Cuban Friendship Urn


The Cuban Friendship Urn, also known as the Cuban–American Friendship Urn or USS Maine Memorial, is a marble statue in Washington, D.C., listed on the National Register of Historic Places. The monument originally stood in Cuba to honor the American deaths aboard the USS Maine during the Spanish–American War in 1898.

Description

It is located on Ohio Drive, Southwest, Washington, D.C., in East Potomac Park, south of the Tidal Basin near the north end of the 14th Street Bridge. Decorations on the tall urn include an eagle with its wings outstretched and human figures depicted in a neoclassical style. It once stood atop a column of marble in Havana, to commemorate the U.S. sailors and Marines who lost their lives aboard the USS Maine when it sank in Havana harbor in 1898, and the friendship and bonds between Cuba and the United States. A Spanish inscription on the urn reads in English translation:

The memory of the Maine will last forever through the centuries as will the bonds of friendship between the homeland of Cuba and the homeland of the United States of North America. —Gerardo Machado

History

A hurricane in October 1926 knocked the marble column over where it stood in Cuba, and in 1928 the urn was sent by Cuban President Gerardo Machado to the United States and presented to President Calvin Coolidge.
Some reports say the urn stood for many years outside the Cuban Embassy on 16th Street, N.W., in Washington. After relations between the United States and Cuba deteriorated following Fidel Castro's rise to power in Cuba in 1959, it disappeared from public view. It may have been stolen by "xenophobic vandals.. during the 1962 Cuban Missile Crisis", or it may have been removed for a construction project.
According to the National Park Service, the urn was placed in a West Potomac Park rose garden in 1928, as directed by Congress, near the future location of the Jefferson Memorial, where it remained until the 1940s, when it was moved for the 14th Street Bridge. In 1963, it was said to be in storage.
A 2009 National Park Service publication states that it was discovered in a National Park Service warehouse in 1992 and moved to its present site.
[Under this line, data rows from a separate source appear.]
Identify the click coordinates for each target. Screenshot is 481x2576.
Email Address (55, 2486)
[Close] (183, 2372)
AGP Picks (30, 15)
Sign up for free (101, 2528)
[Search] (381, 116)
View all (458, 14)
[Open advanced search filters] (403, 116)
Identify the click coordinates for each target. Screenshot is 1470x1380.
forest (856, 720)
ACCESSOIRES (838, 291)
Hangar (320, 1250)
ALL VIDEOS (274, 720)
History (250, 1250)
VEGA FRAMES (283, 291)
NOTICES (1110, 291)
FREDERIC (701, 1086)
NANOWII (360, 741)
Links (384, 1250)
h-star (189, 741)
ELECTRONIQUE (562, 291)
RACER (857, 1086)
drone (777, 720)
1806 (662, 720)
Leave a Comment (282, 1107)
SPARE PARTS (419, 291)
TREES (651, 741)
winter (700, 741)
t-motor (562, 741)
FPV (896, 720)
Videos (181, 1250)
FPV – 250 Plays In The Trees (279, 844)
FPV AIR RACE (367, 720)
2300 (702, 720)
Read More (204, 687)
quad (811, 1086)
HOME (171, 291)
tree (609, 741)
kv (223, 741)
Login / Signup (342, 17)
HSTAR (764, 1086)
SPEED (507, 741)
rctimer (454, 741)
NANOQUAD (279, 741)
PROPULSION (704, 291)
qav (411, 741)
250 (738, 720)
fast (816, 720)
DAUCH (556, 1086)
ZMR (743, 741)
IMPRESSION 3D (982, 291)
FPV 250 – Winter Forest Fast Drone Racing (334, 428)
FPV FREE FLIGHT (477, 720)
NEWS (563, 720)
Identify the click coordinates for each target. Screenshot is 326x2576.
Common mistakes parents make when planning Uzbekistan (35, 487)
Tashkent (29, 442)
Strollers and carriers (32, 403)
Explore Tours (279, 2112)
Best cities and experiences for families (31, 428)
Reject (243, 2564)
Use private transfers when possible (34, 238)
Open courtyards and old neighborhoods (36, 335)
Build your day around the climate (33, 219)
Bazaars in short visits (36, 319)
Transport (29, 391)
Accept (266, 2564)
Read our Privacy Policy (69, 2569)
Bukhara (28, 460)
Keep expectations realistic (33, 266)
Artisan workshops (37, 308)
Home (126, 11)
However, in 1996, a local alternative newspaper, The Washington City Paper, reported that the urn had recently been found by the Park Service abandoned in Rock Creek Park "lying on its side". The newspaper later reported that the urn was placed in East Potomac Park in 1998 following repair work that cost $11,000.
In 2007, the urn was placed on the National Register of Historic Places.
It has been called one of the "10 monuments you’ve probably never heard of" in the Washington, D.C., region.